Q: Buddy, congratulations on the new contract. You've been up and down over the years. I believe you had a testing contract or something with Bobby Rahal? How does this year feel knowing that you've got a full, locked-down schedule?
B. Rice: Excellent. My next two years, basically, are with the Red Bull Cheever Team, and that's exactly where I want to be. It's everything I've been waiting for. What happens is if you go back and look at any, I can't say it so much for about some of the Europeans, but if you look at any of the Americans that have tried to make it up through the ladder system, and make it into the top ranks, you see there's a massive roller-coaster ride happening all the time; and it's just finally that for me being an American, and not having deep pockets or having a massive sponsor to bring everything onboard all the time, it's a great accomplishment for myself to finally get here. And part of that thing is my growing relationship with also the Red Bull Energy Drink, and I've been with them since '98 so, obviously, that's been somewhat of a help and they'll be with me for years to come, and working on other things. It's just finally very gratifying finally to be able to make it and not have to wonder what I'm going to be doing for the next few months or next week.
Q: Have you guys received your 2003 chassis or engine?
B. Rice: The 2003 chassis has not been received yet.

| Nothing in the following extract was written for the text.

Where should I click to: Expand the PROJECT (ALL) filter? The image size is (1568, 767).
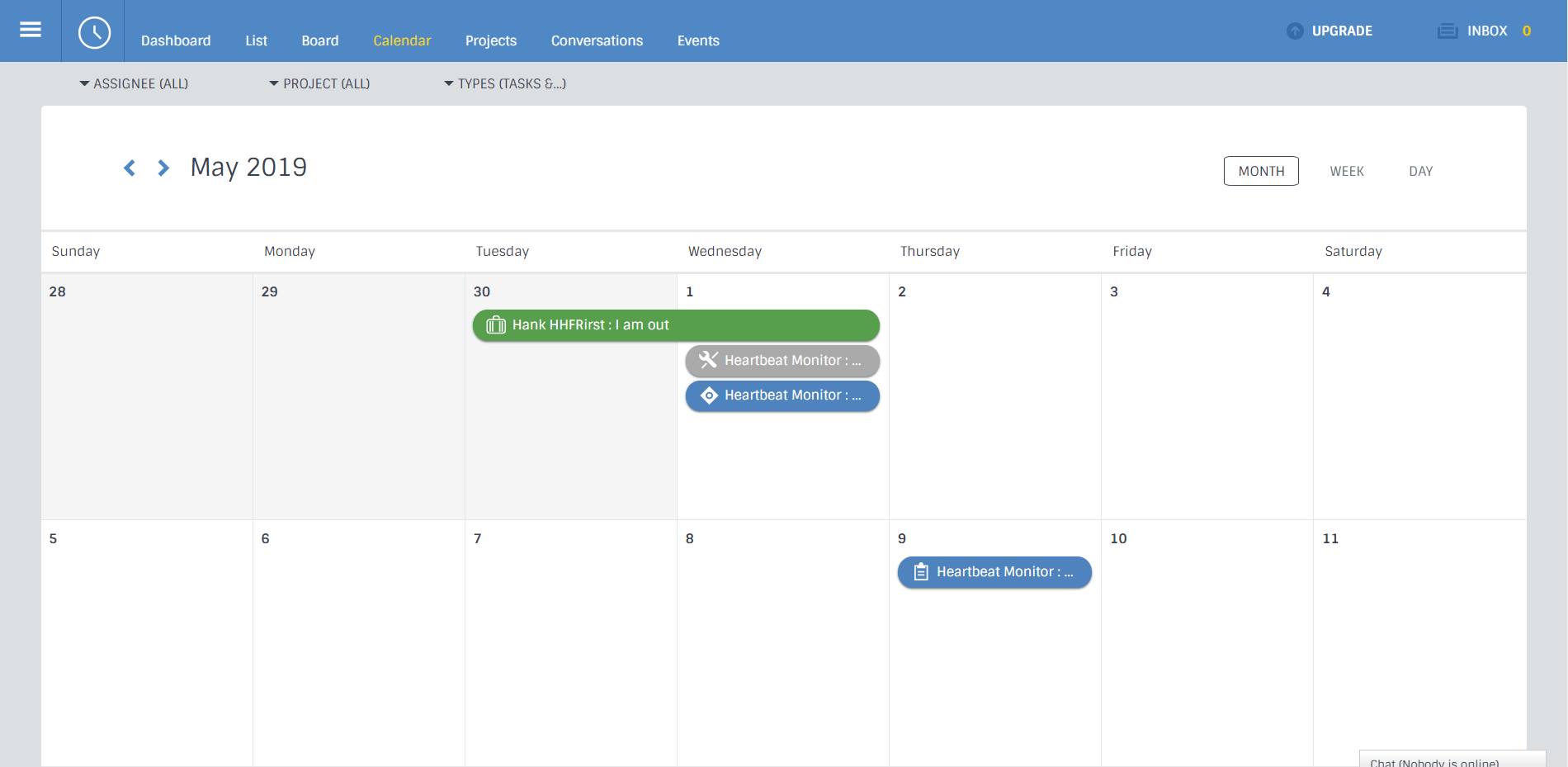pyautogui.click(x=319, y=84)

We are expecting it in the beginning part of December, and the next week or two to come we'll be making an engine announcement, and also explaining some of our technical aspects that we're going to be working on that we're changing. So we have those announcements coming in the next couple of weeks.
Q: Buddy, Phil made an interesting point about this off-season; your deal is set. So away from the track, how does that differ for you during the off-season? Do you actually have a chance to relax, be a 26-year old, go on a vacation or something as opposed to pounding, knocking on the doors looking for sponsorship?

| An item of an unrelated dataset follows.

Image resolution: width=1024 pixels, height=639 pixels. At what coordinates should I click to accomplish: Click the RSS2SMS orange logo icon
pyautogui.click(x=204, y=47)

B. Rice: No, not really. It doesn't change for me. If anything, it's probably going to make me do less of that, because I'm going to make sure that I'm set up for next year and ready to get into it, and ready to rock. Basically, I've taken a year-and-a-half vacation, which I didn't want to take. So I'm not going to take this off-season very light at all. So I'll make sure that when I step into the first race at Homestead that I'm ready and I'm prepared. I won't be doing too many vacations. Eddie and I have some things planned for both some sponsorship things, and some other things that we're going to be working on so I'm looking forward to that. So those will be like mini-vacations, but I don't plan on taking a whole lot. I've got a lot of stuff happening here still at home, and the only thing is I can sleep a lot easier right now over this winter knowing that my stuff is set for the next two years. So in that aspect I'll be a bit more relaxed, and I'll just be able to focus on training more instead of focusing on trying to get a ride. So that will allow me to be in a lot better shape and a lot better position for the start of the season.
K. Miller: Thank you for joining us today, and have a happy Thanksgiving, and we wish you the best of luck at the season opener in Miami on March 2.
B. Rice: Thank you. Happy Holidays to everyone also.